Java: Tips of the Day
Hashset vs Treeset:
HashSet is much faster than TreeSet (constant-time versus log-time for most operations like add, remove and contains) but offers no ordering guarantees like TreeSet.
HashSet
- the class offers constant time performance for the basic operations (add, remove, contains and size).
- it does not guarantee that the order of elements will remain constant over time
- iteration performance depends on the initial capacity and the load factor of the HashSet.
- It's quite safe to accept default load factor but you may want to specify an initial capacity that's about twice the size to which you expect the set to grow.
TreeSet
- guarantees log(n) time cost for the basic operations (add, remove and contains)
- guarantees that elements of set will be sorted (ascending, natural, or the one specified by you via its constructor) (implements SortedSet)

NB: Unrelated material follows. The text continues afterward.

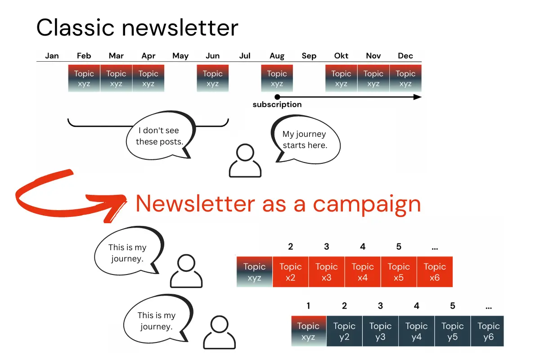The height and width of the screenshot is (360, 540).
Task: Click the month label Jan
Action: point(52,56)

- doesn't offer any tuning parameters for iteration performance
- offers a few handy methods to deal with the ordered set like first(), last(), headSet(), and tailSet() etc
Important points:
- Both guarantee duplicate-free collection of elements
- It is generally faster to add elements to the HashSet and then convert the collection to a TreeSet for a duplicate-free sorted traversal.
- None of these implementations are synchronized. That is if multiple threads access a set concurrently, and at least one of the threads modifies the set, it must be synchronized externally.
- LinkedHashSet is in some sense intermediate between HashSet and TreeSet. Implemented as a hash table with a linked list running through it, however,it provides insertion-ordered iteration which is not same as sorted traversal guaranteed by TreeSet.
So a choice of usage depends entirely on your needs but I feel that even if you need an ordered collection then you should still prefer HashSet to create the Set and then convert it into TreeSet.